The inspectors reviewed licensing-and design-basis documents for the SSCs and the maintenance and post-maintenance test procedures. The inspectors observed the performance of the post-maintenance tests to verify that the licensee performed the tests in accordance with approved procedures, satisfied the established acceptance criteria, and restored the operability of the affected SSCs.
These activities constitute completion of three post-maintenance testing inspection samples, as defined in Inspection Procedure 71111.19.
b. Findings
No findings were identified.
1R22 Surveillance Testing
a. Inspection Scope
The inspectors observed three risk-significant surveillance tests and reviewed test results to verify that these tests adequately demonstrated that the SSCs were capable of performing their safety functions:
In-service test:
April 3, 2014, procedure OSP-SLC/IST-Q701, Standby Liquid Control Pump Operability Test, Revision 25
Reactor coolant system leak detection test:
April 2, 2014, procedure OSP-INST-H101, Shift and Daily Instrument Checks (Modes 1, 2, 3), Revision 81
Other surveillance test:
March 27, 2014, procedure ISP-CIA-Q902, ADS Accumulator Backup Low Pressure Alarm Division II - CFT/CC, Revision 7
The inspectors verified that these tests met technical specification requirements, that the licensee performed the tests in accordance with their procedures, and that the results of the test satisfied appropriate acceptance criteria. The inspectors verified that the licensee restored the operability of the affected SSCs following testing.

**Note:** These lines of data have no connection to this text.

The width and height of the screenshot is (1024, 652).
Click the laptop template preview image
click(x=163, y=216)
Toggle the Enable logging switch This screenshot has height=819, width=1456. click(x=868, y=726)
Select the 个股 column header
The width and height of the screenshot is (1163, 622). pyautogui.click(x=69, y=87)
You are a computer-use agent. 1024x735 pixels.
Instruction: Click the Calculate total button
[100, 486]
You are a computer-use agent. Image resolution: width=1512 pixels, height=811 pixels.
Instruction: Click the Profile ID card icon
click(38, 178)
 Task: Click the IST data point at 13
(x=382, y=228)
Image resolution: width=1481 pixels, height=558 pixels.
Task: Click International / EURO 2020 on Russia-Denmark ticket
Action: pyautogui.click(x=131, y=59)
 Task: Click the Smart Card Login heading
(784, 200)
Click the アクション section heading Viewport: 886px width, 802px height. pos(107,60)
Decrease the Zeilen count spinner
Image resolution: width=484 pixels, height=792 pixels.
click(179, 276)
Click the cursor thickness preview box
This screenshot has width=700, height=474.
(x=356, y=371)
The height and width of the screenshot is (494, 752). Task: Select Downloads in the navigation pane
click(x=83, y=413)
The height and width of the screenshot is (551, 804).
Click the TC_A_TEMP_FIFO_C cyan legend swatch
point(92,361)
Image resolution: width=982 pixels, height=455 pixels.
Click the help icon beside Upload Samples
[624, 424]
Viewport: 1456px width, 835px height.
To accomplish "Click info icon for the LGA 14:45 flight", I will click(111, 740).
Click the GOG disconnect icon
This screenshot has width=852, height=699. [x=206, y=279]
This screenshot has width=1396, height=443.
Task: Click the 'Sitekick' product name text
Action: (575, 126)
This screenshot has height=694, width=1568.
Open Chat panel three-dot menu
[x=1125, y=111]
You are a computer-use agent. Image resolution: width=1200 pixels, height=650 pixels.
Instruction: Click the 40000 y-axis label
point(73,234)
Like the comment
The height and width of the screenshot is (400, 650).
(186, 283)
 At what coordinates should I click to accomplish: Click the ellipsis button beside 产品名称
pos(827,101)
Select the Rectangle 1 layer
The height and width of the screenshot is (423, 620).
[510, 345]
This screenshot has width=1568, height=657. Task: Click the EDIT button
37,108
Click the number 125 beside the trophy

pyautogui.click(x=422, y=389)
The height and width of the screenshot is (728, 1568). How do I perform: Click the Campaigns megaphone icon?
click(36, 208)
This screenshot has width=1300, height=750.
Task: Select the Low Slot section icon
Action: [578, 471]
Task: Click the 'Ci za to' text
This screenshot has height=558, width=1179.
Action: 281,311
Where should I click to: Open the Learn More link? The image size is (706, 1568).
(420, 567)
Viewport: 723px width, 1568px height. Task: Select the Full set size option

These activities constitute completion of three surveillance testing inspection samples, as defined in Inspection Procedure 71111.22.
b. Findings
No findings were identified.
Cornerstone: Emergency Preparedness
1EP4 Emergency Action Level and Emergency Plan Changes
a. Inspection Scope
The inspector performed an in-office review of these licensee procedures, 13.1.1, Classifying the Emergency, Revision 44, dated March 17, 2014
13.1.1, Classifiying the Emergency, Revision 45, dated May 20, 2014
13.1.1A, Classifying the Emergency - Technical Bases, Revision 28, dated 2014
13.1.1A, Classifying the Emergency - Technical Bases, Revision 29, dated May 20, 2014 These revisions,
Revised values on Table 3, Effluent Monitor Classification Thresholds for monitor TEA-RIS-13, Turbine Building Exhaust Low
Revised values on Table 3, Effluent Monitor Classification Thresholds for monitor WEA-RIS-14, Rad Waste Building Exhaust Low
Combined TEA-RIS-13A, Turbine Building Exhaust Intermediate, with TEA RIS 13 on Table 3, Effluent Monitor Classification Thresholds
Combined WEA-RIS-14A, Rad Waste Building Exhaust Intermediate, with WEA RIS-14 on Table 3, Effluent Monitor Classification Thresholds
Defined the term, security condition
Adopted the Security Threat category emergency action levels from Nuclear Energy Institute Report 99-01, Emergency Action Level Methodology, Revision 5, in accordance with the guidance of Frequently Asked Question 2009-48, dated October 15, 2009:
o 9.1.U.1, Confirmed Security Condition or threat which indicates a potential degradation in the level of safety of the plant o 9.1.A.1, Hostile Action within the Owner Controlled Area or airborne attack threat o 9.1.S.1, Hostile Action within the Protected Area o 9.1.G.1, Hostile Action resulting in loss of physical control of the facility
Updated procedure references The inspectors compared these revisions to their previous revisions, to the criteria of NUREG-0654, Criteria for Preparation and Evaluation of Radiological Emergency Response Plans and Preparedness in Support of Nuclear Power Plants, Revision 1, to Nuclear Energy Institute Report 99-01, Emergency Action Level Methodology, Revision 4, and to the standards in 10 CFR 50.47(b), to determine if the revisions adequately implemented the requirements of 10 CFR 50.54(q)(3) and 50.54(q)(4). The inspector verified that the revisions did not decrease the effectiveness of the emergency plan. This review was not documented in a safety evaluation report and did not constitute approval of licensee-generated changes; therefore, these revisions are subject to future inspection.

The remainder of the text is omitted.